Les démons, en incitant les hommes à se révolter contre Dieu, sont princes et en pouvant punir ceux qui leur sont soumis, ils s’appellent puissances (cf. Lc 22, 53). Saint Paul n’évoque que deux des neuf ordres angéliques. Les chérubins, séraphins et trônes supposent un rapport particulier avec Dieu et comme les démons lui sont opposés, ils n’appartiennent pas à ces ordres-là, supérieurs. Vertus et dominations impliquent le rapport au service de Dieu. Anges et archanges supposent ministère de Dieu envers les hommes qui leur répugne (à moins d’y adjoindre le déterminatif de Satan). Il ne reste donc que principautés et puissances, communs aux bons et aux mauvais anges. Les démons sont puissants et forts et forment une innombrable armée. Tout ce qui est ténèbres leur est tout entier soumis. Les méchants sont les chevaux, les démons sont les cavaliers : frappons les cavaliers, les chevaux seront à nous. Les démons sont aussi pleins de ruse, car esprits de malice. Plus un esprit est élevé par sa nature, plus il est méchant et plein de malignité quand il se tourne au mal. Voilà pourquoi l’homme méchant est le pire des animaux suivant Aristote.

  1. Revêtir l’armure

Face à des ennemis très méchants et redoutables, nous combattons pour de grands intérêts puisqu’il s’agit du ciel. Nos armes seront donc spirituelles : « les armes de notre combat ne sont pas purement humaines, elles reçoivent de Dieu la puissance qui démolit les forteresses » (2 Co 10, 4). La première des armes est la foi : « Résistez-lui avec la force de la foi » (1 P 5, 9) pour qu’il fuit loin de nous (Jc 4, 7). Car plus on cède au démon, plus il nous presse, au sens étymologique d’obséder, montant un siège contre nous au jour mauvais (Ép 5, 16) : « attendez avec une espérance parfaite, la grâce qui vous sera donnée » (1 P 1, 13, Vulg.). Encore faut-il avoir une foi ferme et solide mais non pas creuse comme trop souvent aujourd’hui où la doctrine n’a pas été nourrie. Cette perfection dans la foi s’entend de plusieurs manières. La première perfection, suffisante (cf. Jc 1, 4), est atteinte quand est réuni ce qui est nécessaire au salut, de telle sorte que rien dans notre coeur ne soit opposé à Dieu puisqu’il faut aimer le Seigneur de tout notre cœur. La seconde perfection, complètement surabondante, n’est atteinte que dans la patrie céleste où la gloire est consommée (Ph 3, 12). Elle consiste en ce que l’homme parfait adhère à Dieu de toutes ses puissances (intellectuelle et volitive), assumant le même ministère que les anges (Mt 22, 30). La troisième perfection est intermédiaire, celle de conseil, par laquelle on s'efforce de s’abstenir de telle chose, et de parvenir à telle autre.

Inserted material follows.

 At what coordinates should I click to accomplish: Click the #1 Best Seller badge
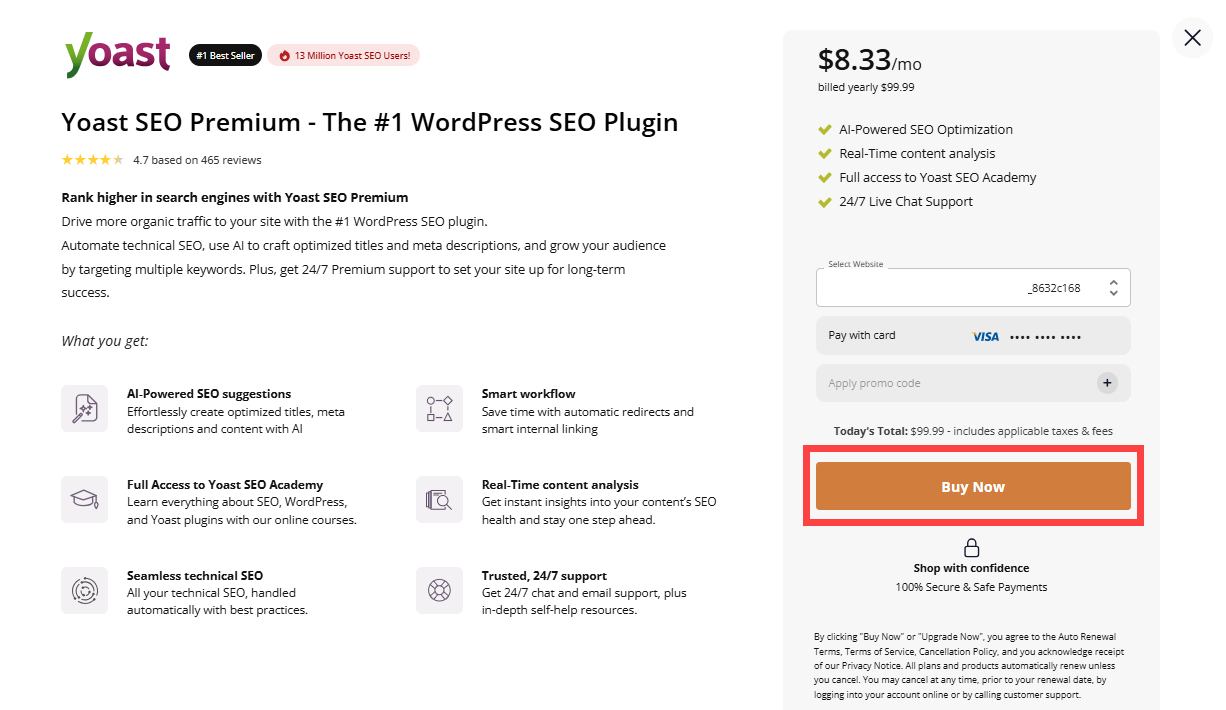(225, 55)
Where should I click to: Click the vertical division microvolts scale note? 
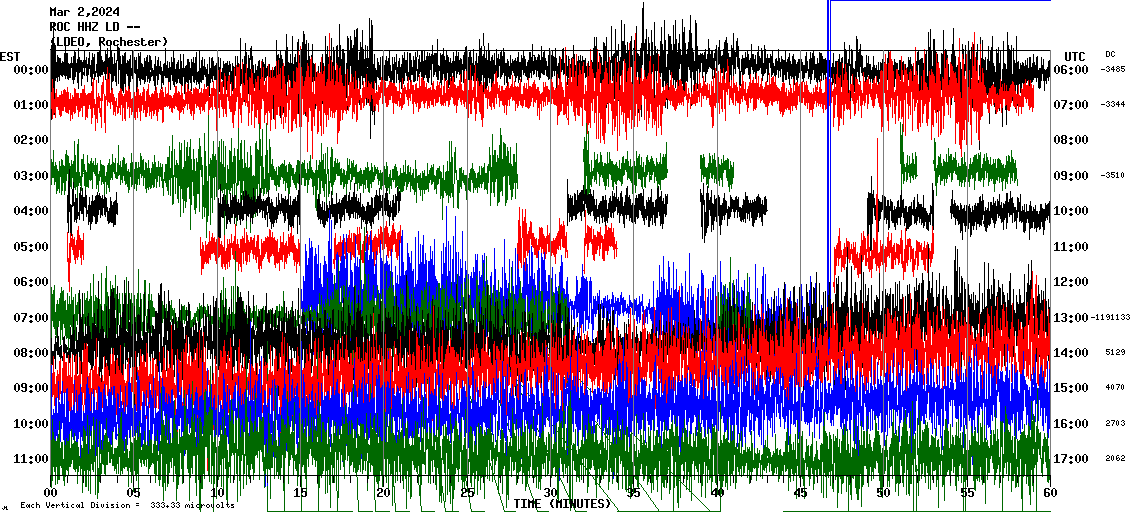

Comme les armes corporelles se subdivisent en trois sortes, vêtement pour se couvrir, armes pour se protéger, d’autres pour attaquer, saint Paul évoque plusieurs catégories.

  1. Des vêtements pour nous protéger

La ceinture, si elle vient après le vêtement corporel, précède dans le spirituel car il faut d’abord combattre les convoitises de la chair, de même qu’à la guerre il faut vaincre d’abord l’ennemi le plus voisin. Ceindre ses reins signifie métonymiquement réprimer la luxure par la tempérance qui lutte aussi contre la gourmandise. Cela symbolise la force virile (Lc 12, 35-37, Jb 38, 3). Le prêtre en revêtant le cordon (cingulum) récite cette même prière : « Ceignez-moi, Seigneur, de la ceinture de pureté, et éteignez dans mes reins l'ardeur des passions ; afin que la vertu de continence et de chasteté demeure en moi ». Mais s. Paul parle plus de la vérité, l’intention droite, sans aucune dissimulation.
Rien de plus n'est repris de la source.